Compensation will likely emphasize both short‑term financial targets (revenues, adjusted EBITDA/margins, free cash flow and working‑capital/cash conversion) and strategic/operational milestones (design‑win rates, backlog/book‑to‑bill, successful acquisition integration and manufacturing relocation cost savings). Given the business mix and recent deterioration in GAAP earnings and cash from operations, management is prone to rely on adjusted non‑GAAP metrics for annual bonuses (to exclude one‑time M&A, restructuring or FX items) and to use equity‑based long‑term incentives (RSUs, performance shares or TSR/adjusted EBITDA‑based performance units) to retain technical talent and align pay with multi‑year design cycles. M&A activity and purchase‑price accounting/judgment areas (goodwill, inventory, tax valuation allowances) create clear levers for performance adjustments and potential transaction or integration milestones embedded in incentive plans. Quality/regulatory credentials (AS9100, IATF 16949, DLA/NASA approvals) and IP protection imply additional non‑financial performance goals (compliance, retention of key engineers) may be part of LTI or retention awards.
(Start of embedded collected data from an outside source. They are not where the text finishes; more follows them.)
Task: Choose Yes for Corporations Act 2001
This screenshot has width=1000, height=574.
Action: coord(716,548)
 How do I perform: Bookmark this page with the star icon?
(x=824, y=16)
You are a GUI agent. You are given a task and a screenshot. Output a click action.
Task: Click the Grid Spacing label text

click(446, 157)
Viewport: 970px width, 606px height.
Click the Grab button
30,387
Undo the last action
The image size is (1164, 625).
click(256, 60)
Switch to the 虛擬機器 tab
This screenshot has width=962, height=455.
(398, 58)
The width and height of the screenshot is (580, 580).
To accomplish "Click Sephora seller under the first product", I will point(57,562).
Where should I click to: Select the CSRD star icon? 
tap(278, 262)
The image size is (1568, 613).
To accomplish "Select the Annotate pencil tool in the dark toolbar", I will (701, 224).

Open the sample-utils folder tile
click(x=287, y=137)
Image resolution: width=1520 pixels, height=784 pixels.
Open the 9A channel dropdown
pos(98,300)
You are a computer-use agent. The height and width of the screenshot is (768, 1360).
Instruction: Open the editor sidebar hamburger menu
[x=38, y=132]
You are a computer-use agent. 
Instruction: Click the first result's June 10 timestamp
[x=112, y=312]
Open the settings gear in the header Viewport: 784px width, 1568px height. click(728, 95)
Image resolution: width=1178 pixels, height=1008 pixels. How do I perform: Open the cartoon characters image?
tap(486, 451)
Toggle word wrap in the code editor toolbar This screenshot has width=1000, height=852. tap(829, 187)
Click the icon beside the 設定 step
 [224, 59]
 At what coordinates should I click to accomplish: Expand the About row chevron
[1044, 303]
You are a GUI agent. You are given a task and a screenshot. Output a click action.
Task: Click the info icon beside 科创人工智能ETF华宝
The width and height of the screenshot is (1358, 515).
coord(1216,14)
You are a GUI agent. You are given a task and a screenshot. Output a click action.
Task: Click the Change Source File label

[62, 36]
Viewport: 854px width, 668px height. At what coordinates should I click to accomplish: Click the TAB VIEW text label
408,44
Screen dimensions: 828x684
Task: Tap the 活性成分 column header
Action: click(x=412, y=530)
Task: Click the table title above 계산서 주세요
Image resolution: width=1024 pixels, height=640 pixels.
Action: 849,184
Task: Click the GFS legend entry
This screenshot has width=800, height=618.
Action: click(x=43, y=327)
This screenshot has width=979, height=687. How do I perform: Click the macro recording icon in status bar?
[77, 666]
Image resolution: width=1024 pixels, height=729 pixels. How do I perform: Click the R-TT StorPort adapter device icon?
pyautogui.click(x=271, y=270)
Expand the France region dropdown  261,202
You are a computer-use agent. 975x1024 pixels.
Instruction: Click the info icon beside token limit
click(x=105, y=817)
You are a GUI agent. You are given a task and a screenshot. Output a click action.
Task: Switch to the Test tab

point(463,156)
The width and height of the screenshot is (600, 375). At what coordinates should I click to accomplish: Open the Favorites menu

Insiders at VPG will have early access to materially sensitive items: multi‑month design‑win pipelines and backlog changes, acquisition negotiations and integration status, supply‑chain disruptions (single‑source alloys/components), Israeli operational risks and large FX/tariff impacts — all of which can move stock sentiment quickly. Expect executives to use formal trading windows and employ Rule 10b5‑1 plans; watch for clustered transactions around public book‑to‑bill, backlog, and quarterly results or immediately after announced integrations/earnings that revised adjusted metrics clarify. Regulatory and corporate governance drivers—Section 16 reporting, say‑on‑pay disclosures, possible clawback policies under Sarbanes‑Oxley/Dodd‑Frank and defense/export controls (ITAR/DLA approvals)—can restrict timing and scope of trades and make insider transactions around contract awards or qualification updates especially informative. Finally, volatile effective tax rates, covenant sensitivity on the revolver and swings in cash flow increase the likelihood that insiders will treat equity sales as liquidity/housekeeping actions rather than signals of long‑term conviction, so interpret small, opportunistic sales with caution.